How do you handle command line options and config files? - c++

What packages do you use to handle command line options, settings and config files?
I'm looking for something that reads user-defined options from the command line and/or from config files.
The options (settings) should be dividable into different groups, so that I can pass different (subsets of) options to different objects in my code.
I know of boost::program_options, but I can't quite get used to the API. Are there light-weight alternatives?
(BTW, do you ever use a global options object in your code that can be read from anywhere? Or would you consider that evil?)

At Google, we use gflags. It doesn't do configuration files, but for flags, it's a lot less painful than using getopt.
#include <gflags/gflags.h>
DEFINE_string(server, "foo", "What server to connect to");
int main(int argc, char* argv[]) {
google::ParseCommandLineFlags(&argc, &argv, true);
if (!server.empty()) {
Connect(server);
}
}
You put the DEFINE_foo at the top of the file that needs to know the value of the flag. If other files also need to know the value, you use DECLARE_foo in them. There's also pretty good support for testing, so unit tests can set different flags independently.

For command lines and C++, I've been a fan of TCLAP: Templatized Command Line Argument Parser.
http://sourceforge.net/projects/tclap/

Well, you're not going to like my answer. I use boost::program_options. The interface takes some getting used to, but once you have it down, it's amazing. Just make sure to do boatloads of unit testing, because if you get the syntax wrong you will get runtime errors.
And, yes, I store them in a singleton object (read-only). I don't think it's evil in that case. It's one of the few cases I can think of where a singleton is acceptable.

If Boost is overkill for you, GNU Gengetopt is probably, too, but IMHO, it's a fun tool to mess around with.
And, I try to stay away from global options objects, I prefer to have each class read its own config. Besides the whole "Globals are evil" philosophy, it tends to end up becoming an ever-growing mess to have all of your configuration in one place, and also it's harder to tell what configuration variables are being used where. If you keep the configuration closer to where it's being used, it's more obvious what each one is for, and easier to keep clean.
(As to what I use, personally, for everything recently it's been a proprietary command line parsing library that somebody else at my company wrote, but that doesn't help you much, unfortunately)

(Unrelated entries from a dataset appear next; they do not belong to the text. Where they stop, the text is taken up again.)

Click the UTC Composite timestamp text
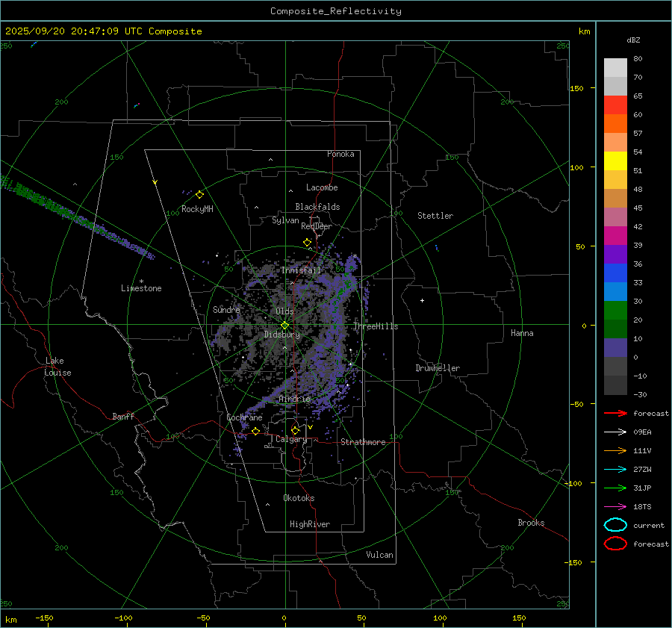 [103, 31]
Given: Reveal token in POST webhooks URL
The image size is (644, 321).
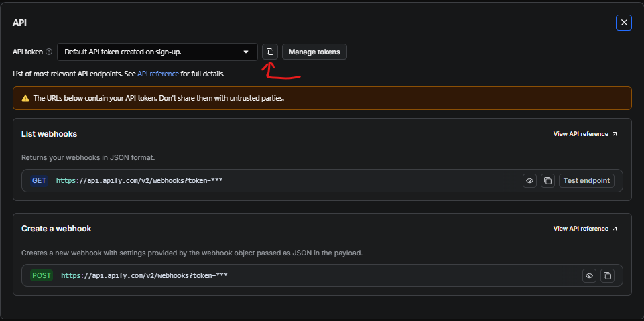Looking at the screenshot, I should tap(589, 276).
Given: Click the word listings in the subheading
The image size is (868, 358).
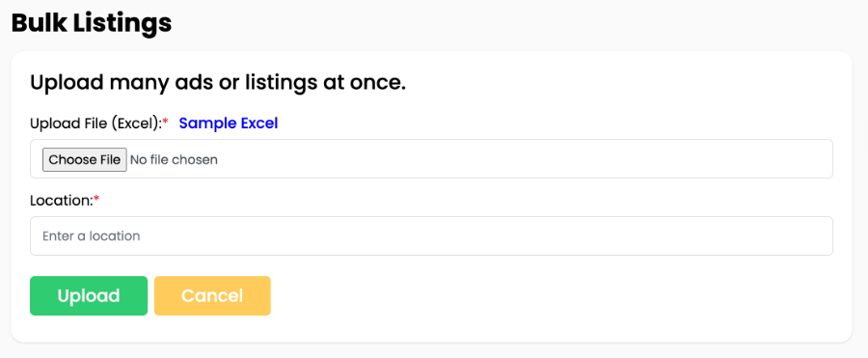Looking at the screenshot, I should (x=266, y=83).
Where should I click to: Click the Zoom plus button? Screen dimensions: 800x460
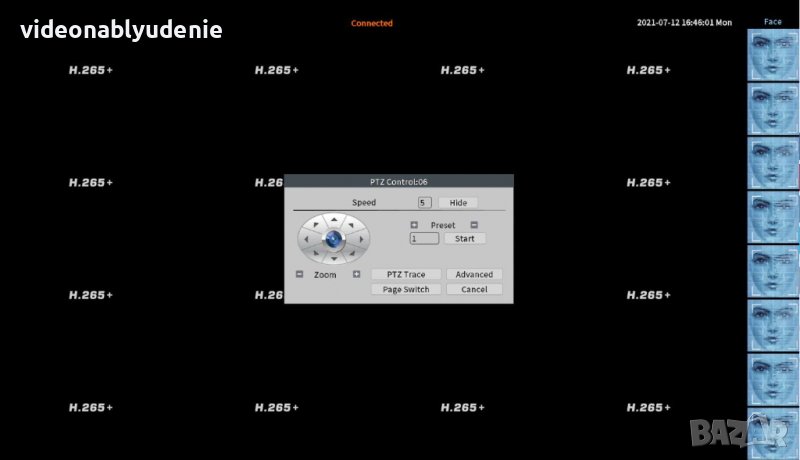356,274
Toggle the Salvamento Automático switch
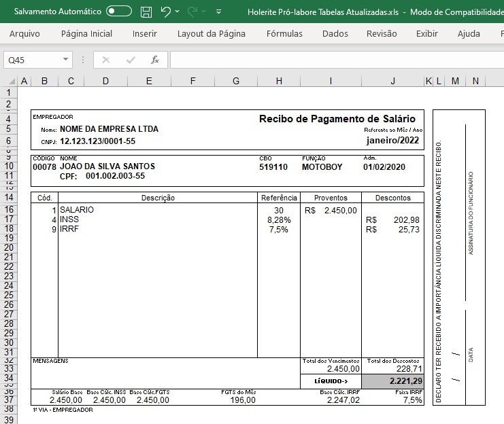 [x=119, y=12]
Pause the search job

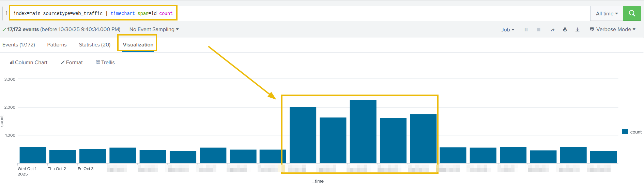[526, 30]
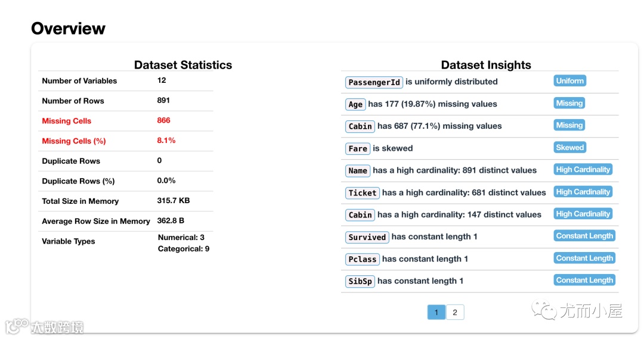Select the Fare column tag
644x339 pixels.
pos(358,148)
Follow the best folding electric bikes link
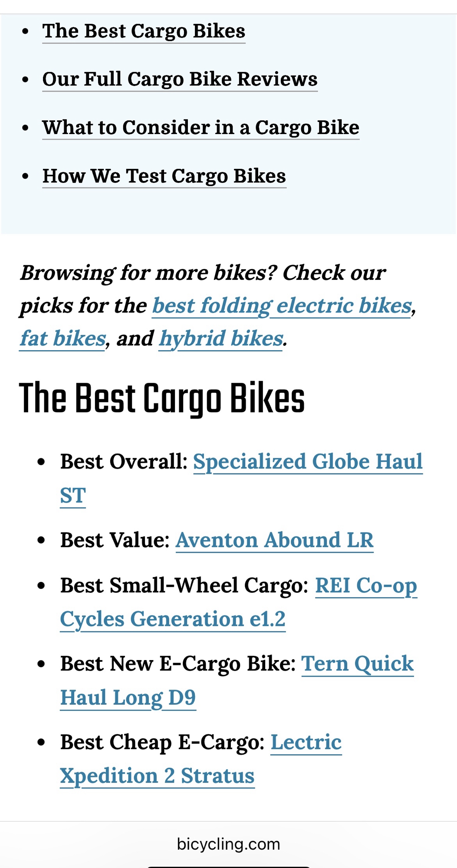Screen dimensions: 457x868 tap(281, 306)
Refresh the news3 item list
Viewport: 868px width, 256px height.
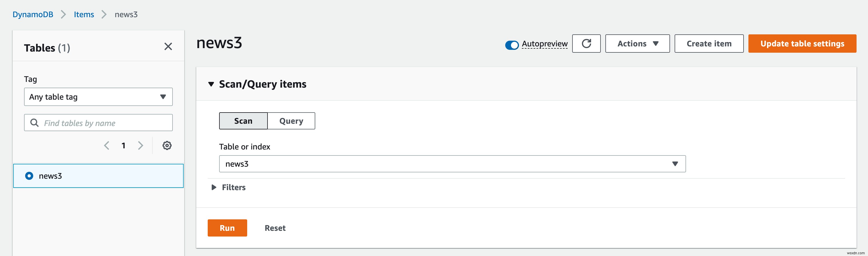pyautogui.click(x=586, y=44)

I've been using TCLAP for a year or two now, but randomly I stumbled across ezOptionParser. ezOptionParser doesn't suffer from "it shouldn't have to be this complex"-syndrome the same way that other option parsers do.
I'm pretty impressed so far and I'll likely be using it going forward, specifically because it supports config files. TCLAP is a more sophisticated library, but the simplicity and extra features from ezOptionParser is very compelling.
Other perks from its website include (as of 0.2.0):
Pretty printing of parsed inputs for debugging.
Auto usage message creation in three layouts (aligned, interleaved or staggered).
Single header file implementation.
Dependent only on STL.
Arbitrary short and long option names (dash '-' or plus '+' prefixes not required).
Arbitrary argument list delimiters.
Multiple flag instances allowed.
Validation of required options, number of expected arguments per flag, datatype ranges, user defined ranges, membership in lists and case for string lists.
Validation criteria definable by strings or constants.
Multiple file import with comments.
Exports to file, either set options or all options including defaults when available.
Option parse index for order dependent contexts.

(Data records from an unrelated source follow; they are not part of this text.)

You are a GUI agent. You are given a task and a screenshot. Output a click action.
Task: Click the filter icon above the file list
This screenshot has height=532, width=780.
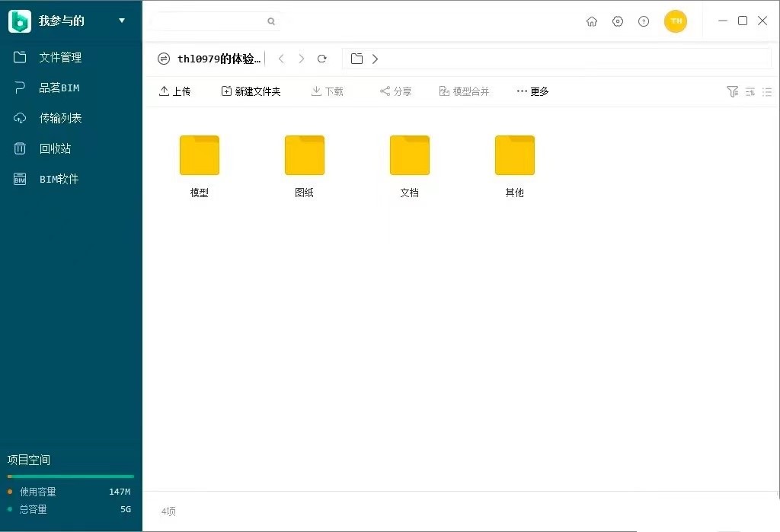(x=732, y=91)
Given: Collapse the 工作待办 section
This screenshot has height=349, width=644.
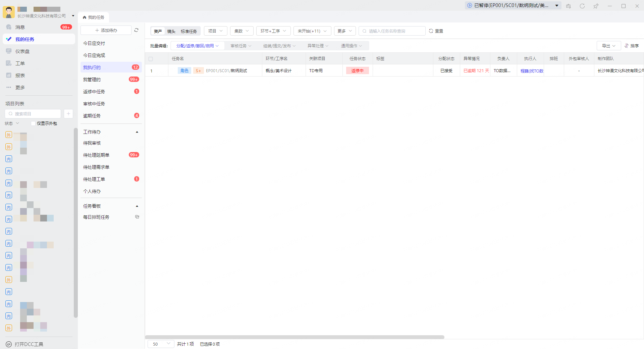Looking at the screenshot, I should 137,132.
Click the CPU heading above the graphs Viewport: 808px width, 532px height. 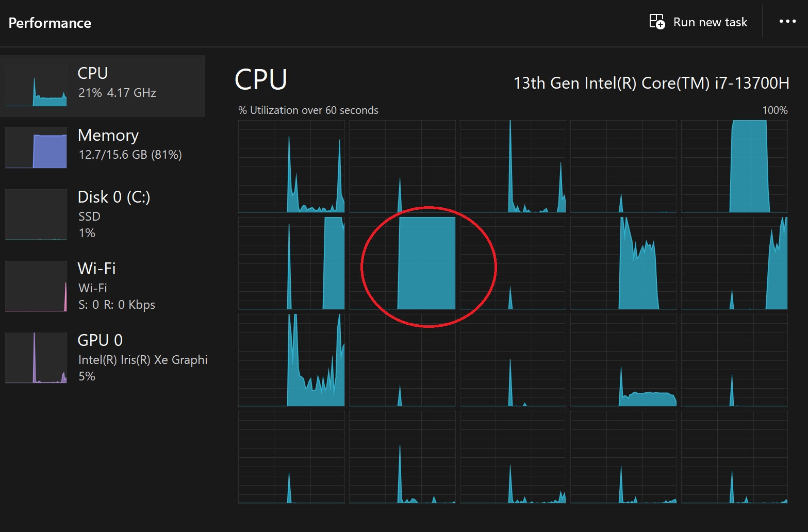click(261, 80)
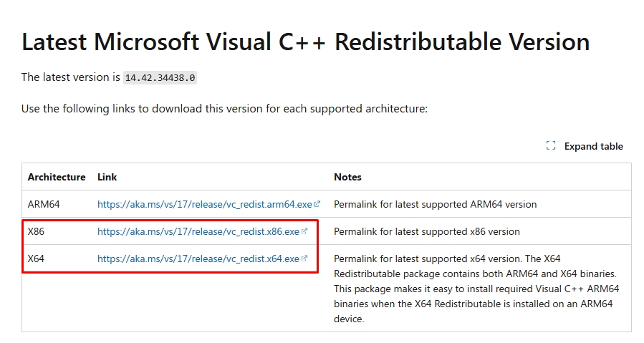The image size is (644, 343).
Task: Click the x64 note about ARM64 binaries
Action: [x=476, y=289]
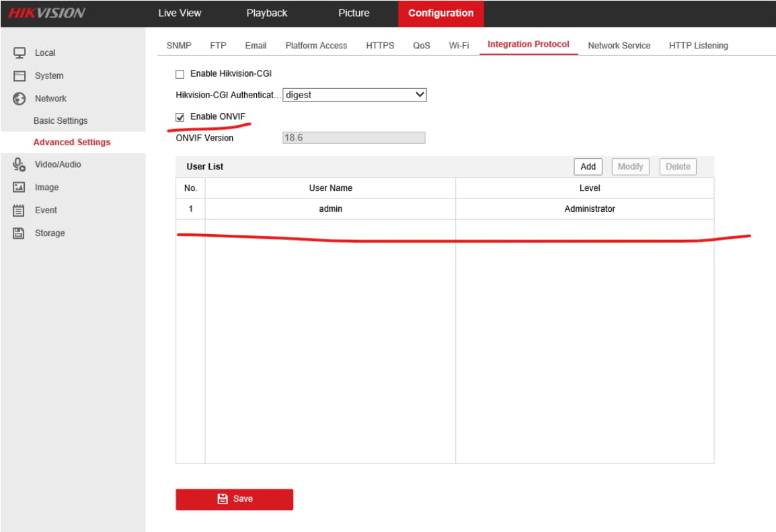Enable the Hikvision-CGI checkbox
776x532 pixels.
coord(180,74)
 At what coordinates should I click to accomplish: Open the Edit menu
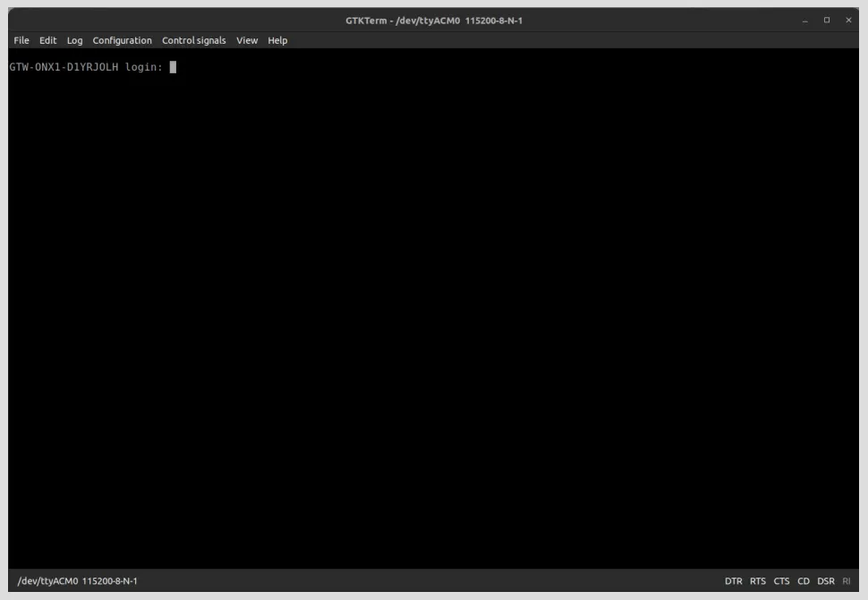[47, 40]
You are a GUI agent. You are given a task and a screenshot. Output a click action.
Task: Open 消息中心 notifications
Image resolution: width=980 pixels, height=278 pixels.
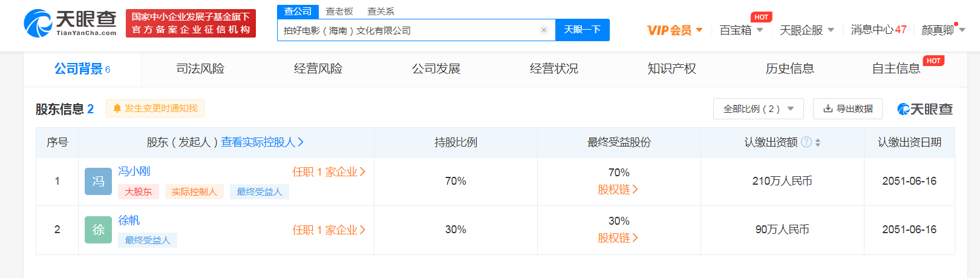pos(878,30)
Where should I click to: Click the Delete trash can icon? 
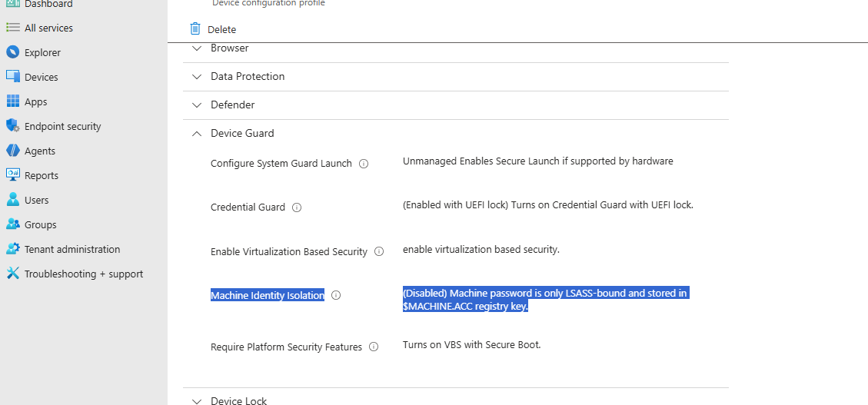click(x=195, y=28)
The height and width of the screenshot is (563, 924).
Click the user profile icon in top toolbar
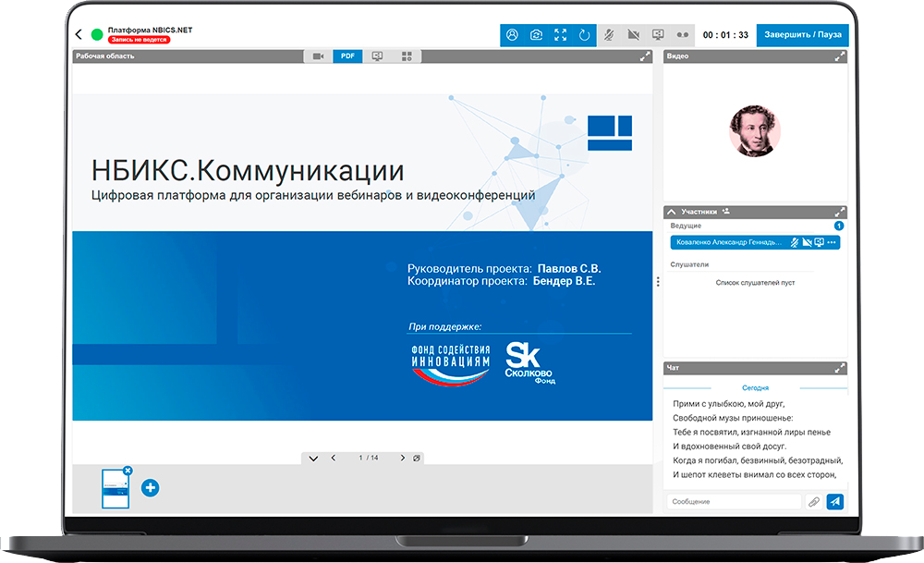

GNU getopt is pretty nice. If you want a C++ feel, consider getoptpp which is a wrapper around the native getopt.
As far as configuration file is concerned, you should try to make it as stupid as possible so that parsing is easy. If you are bit considerate, you might want to use yaac&lex but that would be really a big bucks for small apps.
I also would like to suggest that you should support both config files and command line options in your application. Config files are better for those options which are to be changed less frequently. Command-line options are good when you want to pass the immediate changing arguments (typically when you are creating a app, which would be called by some other program.)

If you are working with Visual Studio 2005 on x86 and x64 Windows there is some good Command Line Parsing utilities in the SimpleLibPlus library. I have used it and found it very useful.

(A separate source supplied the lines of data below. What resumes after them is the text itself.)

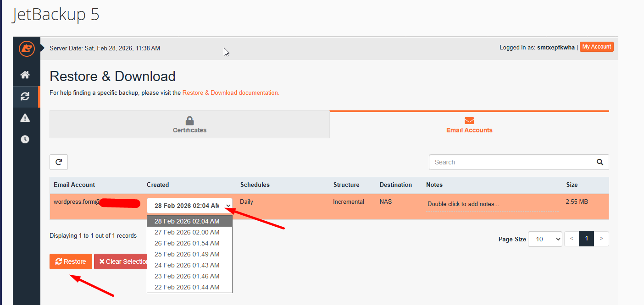
Task: Click into the Search input field
Action: coord(510,162)
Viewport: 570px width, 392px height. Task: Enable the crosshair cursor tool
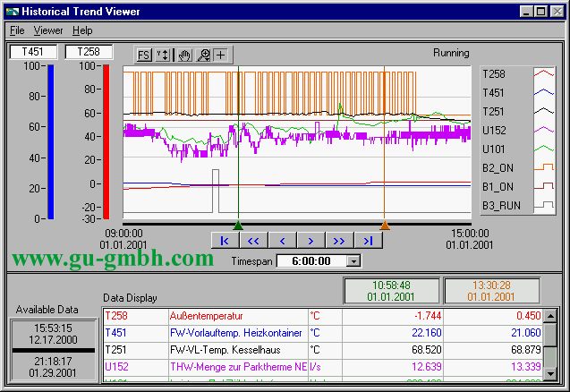(221, 55)
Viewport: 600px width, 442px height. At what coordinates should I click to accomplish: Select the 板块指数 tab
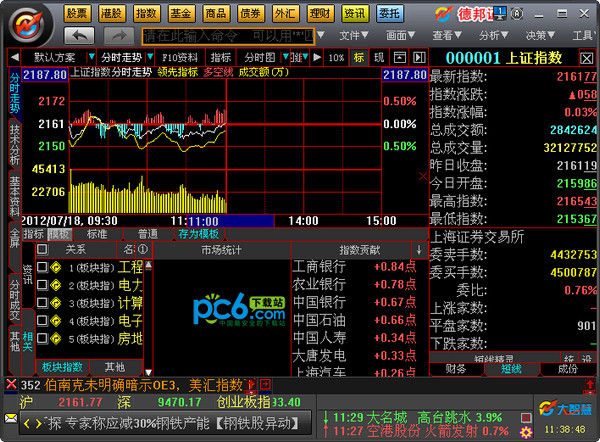pos(62,367)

Not sure about command line argument parsing. I have not needed very rich capabilities in that area and have generally rolled my own to save adding more dependencies to my software. Depending upon what your needs are you may or may not want to try this route. The C++ programs I have written are generally not invoked from the command line.
On the other hand, for a config file you really can't beat an XML based format. It's readable, extensible, structured, etc... :) Plus there are lots of XML parsers out there. Despite the fact it is a C library, I tend to use libxml2 from xmlsoft.org.

Try Apache Ant. Its primary usage is Java projects, but there isn't anything Java about it, and its usable for almost anything.
Usage is fairly simple and you've got a lot of community support too. It's really good at doing things the way you're asking.
As for global options in code, I think they're quite necessary and useful. Don't misuse them, though.

Related

How to conveniently refactor OCaml project?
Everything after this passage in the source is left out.